2010年の世界糖尿病デーで青くライトアップされたレインボーブリッジ=東京都港区

 ▽麻生さんも糖尿病について誤解していた? 偏見が治療の妨げに
 ところが、日本では偏見や誤解が多い。2013年には、当時の麻生太郎副総理兼財務相が「食いたいだけ食って、飲みたいだけ飲んで、糖尿病になって病院に入っているやつの医療費はおれたちが払っている。公平ではない。無性に腹が立つ」と会合で述べたことがあった。「食べ過ぎ」「だらしない」といった誤った印象が世間に広まっていることを示す代表的な事例だ。前述の通り、発症には体質など複数の要因が関係している。

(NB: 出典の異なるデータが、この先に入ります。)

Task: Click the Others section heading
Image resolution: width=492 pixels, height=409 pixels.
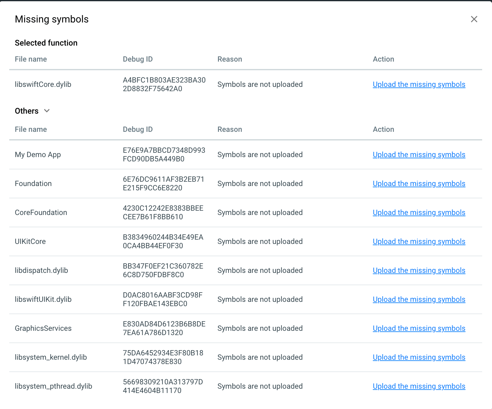Action: pyautogui.click(x=27, y=111)
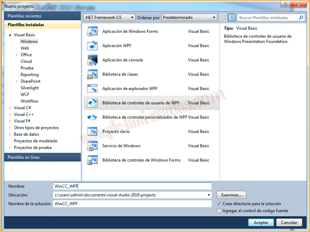This screenshot has height=232, width=310.
Task: Expand the Visual C# tree node
Action: click(x=10, y=108)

 こうした状況に、医師らは危機感を強めている。患者が偏見を恐れ、治療に踏み出せなくなっている恐れがあるためだ。日本糖尿病協会は、2022年11月14日の世界糖尿病デーを控え、オンラインによるシンポジウムを開いた。野見山崇理事はこう強調した。「日本人は、ちょっとした環境や食事の変化でたやすく糖尿病を発症してしまう遺伝的背景を持つ。そういう体質なんです」
 協会は2019年から、学術団体の「日本糖尿病学会」とともに権利擁護を意味する言葉を冠した「アドボカシー委員会」を運営し始めた。学会の「治療ガイド」には偏見が治療の妨げになると記載され、講演会でも議題として取り上げられるようになった。
 2022年からは「糖尿病にまつわることばを見直すプロジェクト」をスタート。これは、偏見につながりかねない言葉について、まずは医師らが中心となって言い換える活動だ。例えば「血糖コントロール」は、血糖値が簡単にコントロールでき、高血糖は患者の努力不足との誤解を招くとして「血糖マネジメント」に言い換える。野見山理事は「言葉狩りではなく、患者が前向きに診療に取り組めるようにしたい。恥ずかしくて治療を受けられない社会は間違っている」と指摘した。

 

 ▽病名変更には長期間の議論が必要、統合失調症の場合は9年
 今回の病名変更の問題提起は、こうした活動の延長線上にある。
 日本糖尿病協会は2021年11月、ホームページで患者に病名の印象を聞く調査を始めた。22年9月までの1087人の回答をまとめた中間報告によると、27・4%が「不愉快」、25・1%が「とても抵抗がある」と回答。「抵抗がある」と「少し気になる」を含めると90・2%に上る人がマイナスのイメージを持っていた。
 「実態を正確に表す言葉に変えた方がいいか」との問いには、79・8%が「そう思う」と答えた。「排せつ物の名前が入っているから」のほか、怠惰、自己責任、不摂生、ぜいたく病といった悪いイメージがあるとの意見があった。
 また、周囲に病気を「伝えていない」人が11・5%いた。「生活習慣病のレッテルを貼られる」「過去につらいいじめを受けた」などが理由だ。「人を選んで伝えている」は49%を占めた。
 病名が変更された例は、過去にもいくつかある。2002年に「精神分裂病」が「統合失調症」に、04年には「痴呆症」が「認知症」に変わった。いずれも侮蔑的な意味合いがあり、実態を正確に表していないためだ。統合失調症への変更は、患者の家族会が1993年に要望し、日本精神神経学会が委員会を立ち上げ、公聴会などを経て実現したが、約9年もかかった。
 糖尿病の病名を変える場合も、厚生労働省などと長期の議論が必要になりそうだ。法律の記述や診療所の名称に含まれていることも多く、調整は避けられない。何より、現在の病名が広く浸透している実情がある。疾患軽視や新たな偏見につながらない配慮も必要だ。

日本糖尿病協会の清野裕理事長(同協会提供)

 日本糖尿病協会の清野裕理事長は「負のイメージを払拭するのがわれわれの使命だ」と意気込む。病名変更の提案は手段の一つ。患者が前向きに治療に取り組めるようにするにはどうすればいいか。議論は始まったばかりだ。